Il biodiesel fa parte della classe dei biocarburanti, ovvero tutti quei carburanti derivanti da trattamenti su biomasse. Nello specifico, per la produzione di biodiesel si possono trattare oli vegetali (anche esausti,
come l’olio di frittura), grassi di origine animale, e biomassa cellulosica. Operativamente parlando, oli vegetali e grassi sono perlopiù costituiti da trigliceridi derivanti dall’esterificazione del glicerolo con tre acidi grassi. Per ottenere il biodiesel si può procedere ad una transesterificazione del trigliceride mediante metanolo in presenza di un catalizzatore. Da questa semplice reazione otteniamo in parti eguali glicerolo e biodiesel. Il fatto interessante è che il glicerolo ottenuto, pur non essendo di qualità eccelsa risulta tutt’altro che uno scarto, esso infatti ha applicazioni in vari settori industriali: dalla cosmetica al cibo, dall’industria farmaceutica alla diagnostica.
È perciò un co-prodotto di buon valore e non uno scarto nel senso letterale del termine. Parlando del biodiesel invece, impiegato come carburante è apprezzabile principalmente perché non contribuisce all’effetto serra e non contiene benzene et similar oppure zolfo, dunque non è né cancerogeno né tossico. Dal punto di vista motoristico invece, ha un buon potere detergente e lubrificante sugli organi meccanici e non dà luogo ad autoaccensione, seppur contenga una maggior quantità di cetano rispetto al diesel, il che si riflette però in una maggior incendiabilità a fronte dell’iniezione nel motore a combustione interna.

------------------------------------------------

_COSA PRODURRE:_
Nel testo sul biodiesel, con quale sostanza si fa la transesterificazione del trigliceride per ottenere il biodiesel?

_INFORMAZIONI ESTRATTE:_
------------------------------------------------

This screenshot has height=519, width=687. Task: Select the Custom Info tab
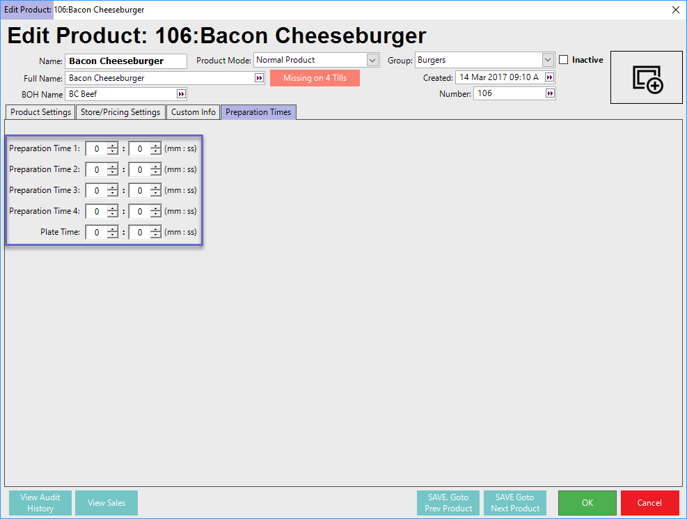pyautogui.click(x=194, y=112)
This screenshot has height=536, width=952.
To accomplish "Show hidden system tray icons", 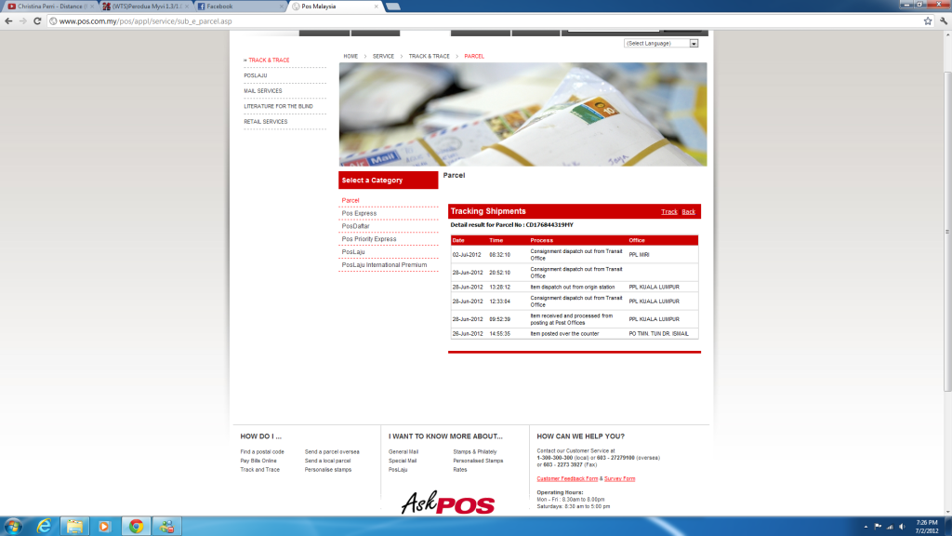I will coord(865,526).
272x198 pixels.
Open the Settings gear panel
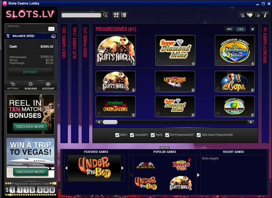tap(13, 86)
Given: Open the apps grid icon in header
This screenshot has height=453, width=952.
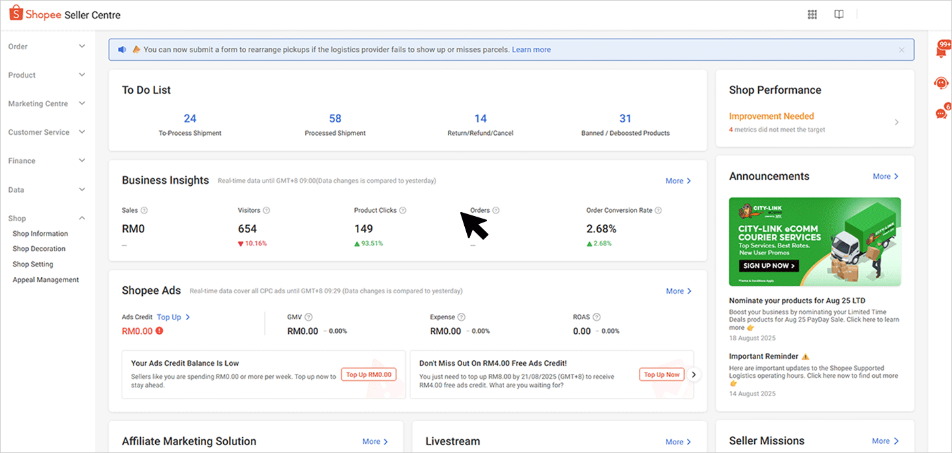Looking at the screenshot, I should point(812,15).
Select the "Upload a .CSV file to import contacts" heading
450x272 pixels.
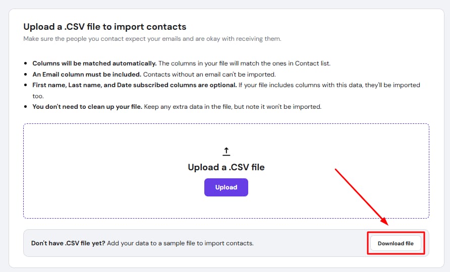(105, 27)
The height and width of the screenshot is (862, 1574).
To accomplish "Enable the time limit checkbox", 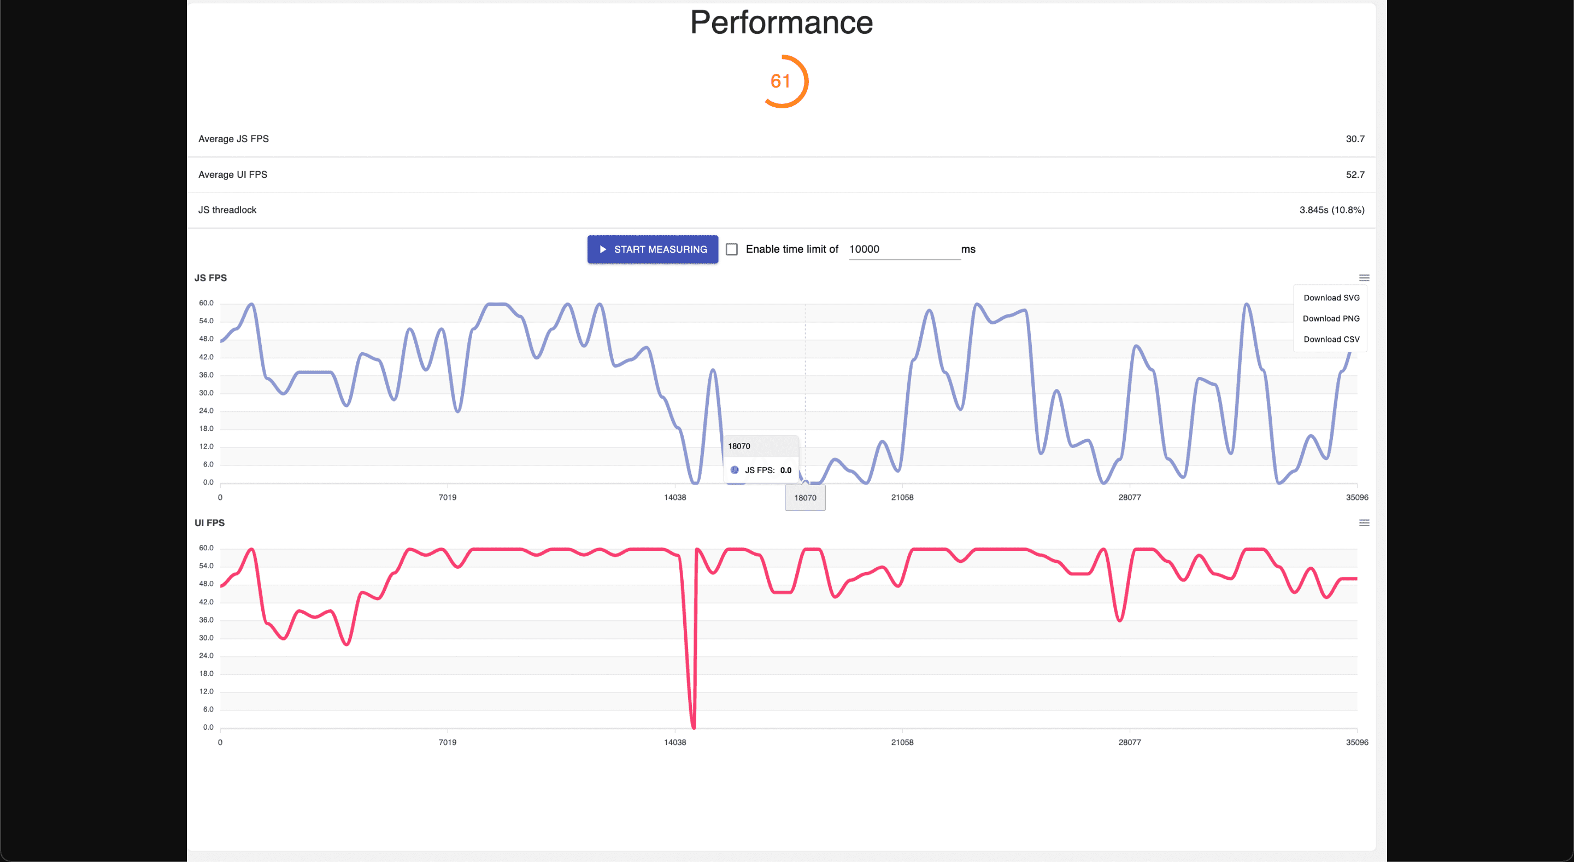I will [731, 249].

------------------------------------------------

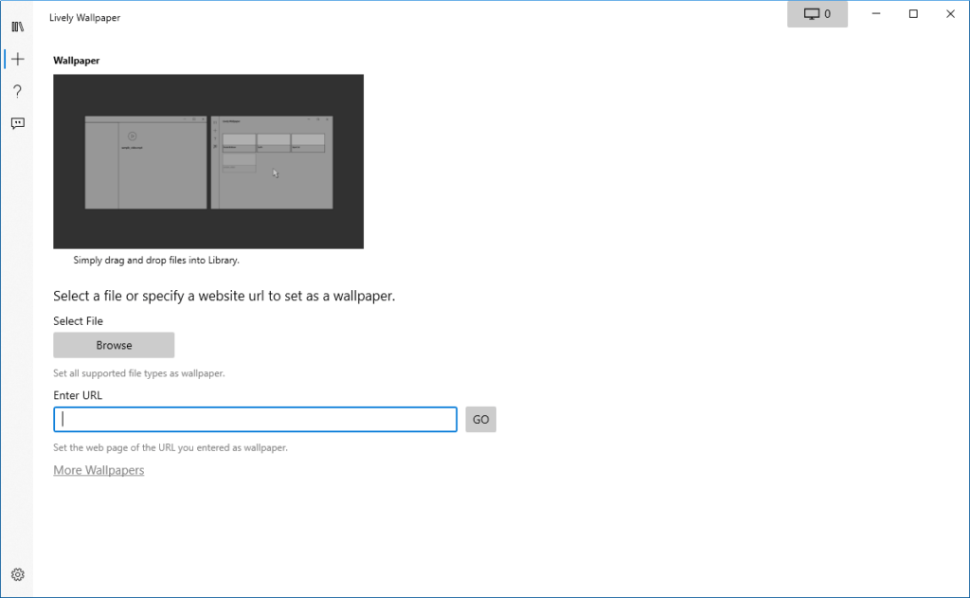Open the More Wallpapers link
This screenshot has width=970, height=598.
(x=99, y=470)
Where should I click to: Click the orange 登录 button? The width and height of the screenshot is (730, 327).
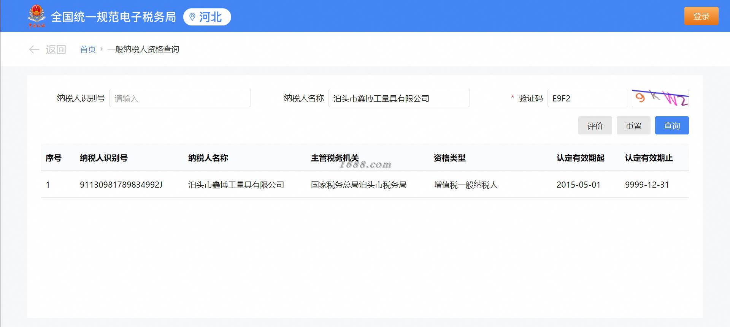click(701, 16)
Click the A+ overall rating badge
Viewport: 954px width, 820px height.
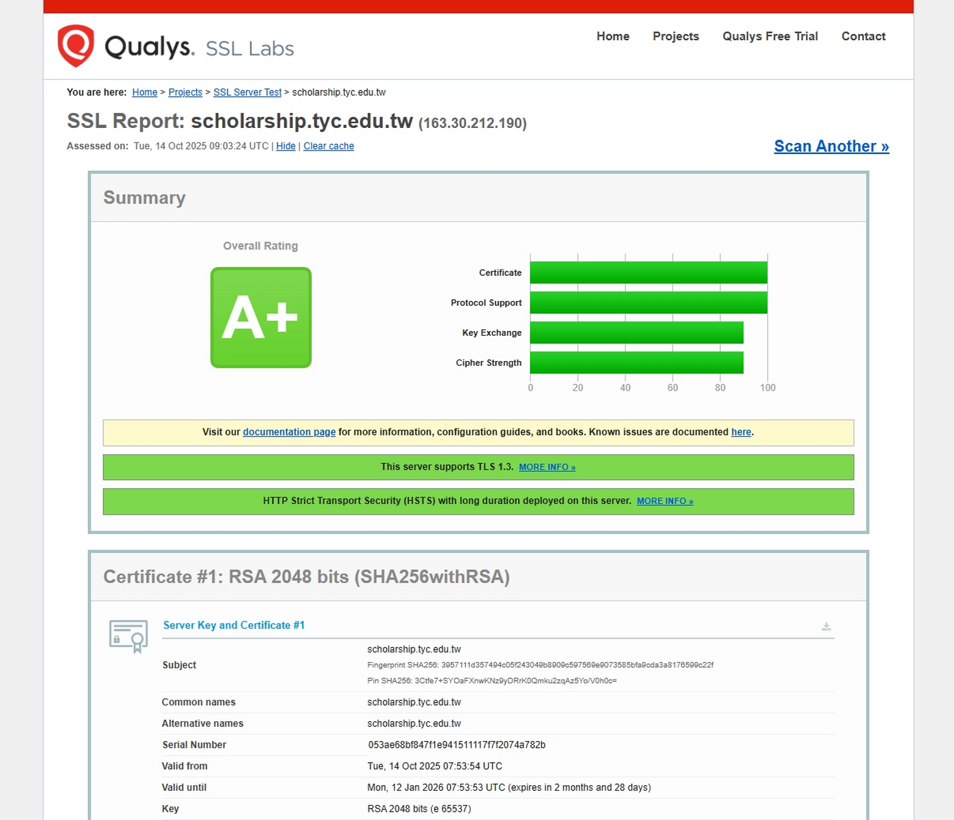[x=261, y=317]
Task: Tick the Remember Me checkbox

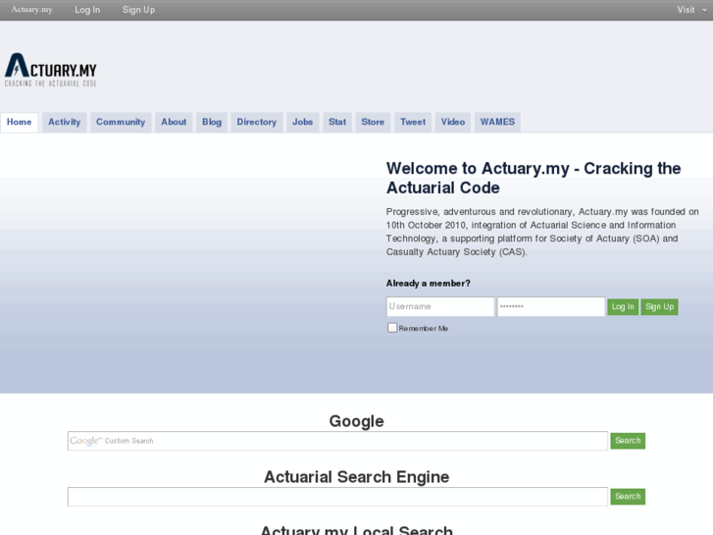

------------------------------------------------

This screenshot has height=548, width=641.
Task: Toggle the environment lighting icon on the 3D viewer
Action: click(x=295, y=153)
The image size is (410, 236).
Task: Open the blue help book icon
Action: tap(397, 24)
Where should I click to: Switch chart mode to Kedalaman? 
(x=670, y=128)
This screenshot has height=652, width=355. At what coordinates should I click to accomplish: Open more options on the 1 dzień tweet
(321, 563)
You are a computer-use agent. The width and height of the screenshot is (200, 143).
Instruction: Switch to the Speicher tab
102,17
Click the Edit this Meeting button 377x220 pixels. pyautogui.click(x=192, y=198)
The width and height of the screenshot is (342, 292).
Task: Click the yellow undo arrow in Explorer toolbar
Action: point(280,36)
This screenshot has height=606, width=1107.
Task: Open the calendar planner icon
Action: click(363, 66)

------------------------------------------------

_ESERCIZIO SVOLTO:_
Con il metanolo, in presenza di un catalizzatore.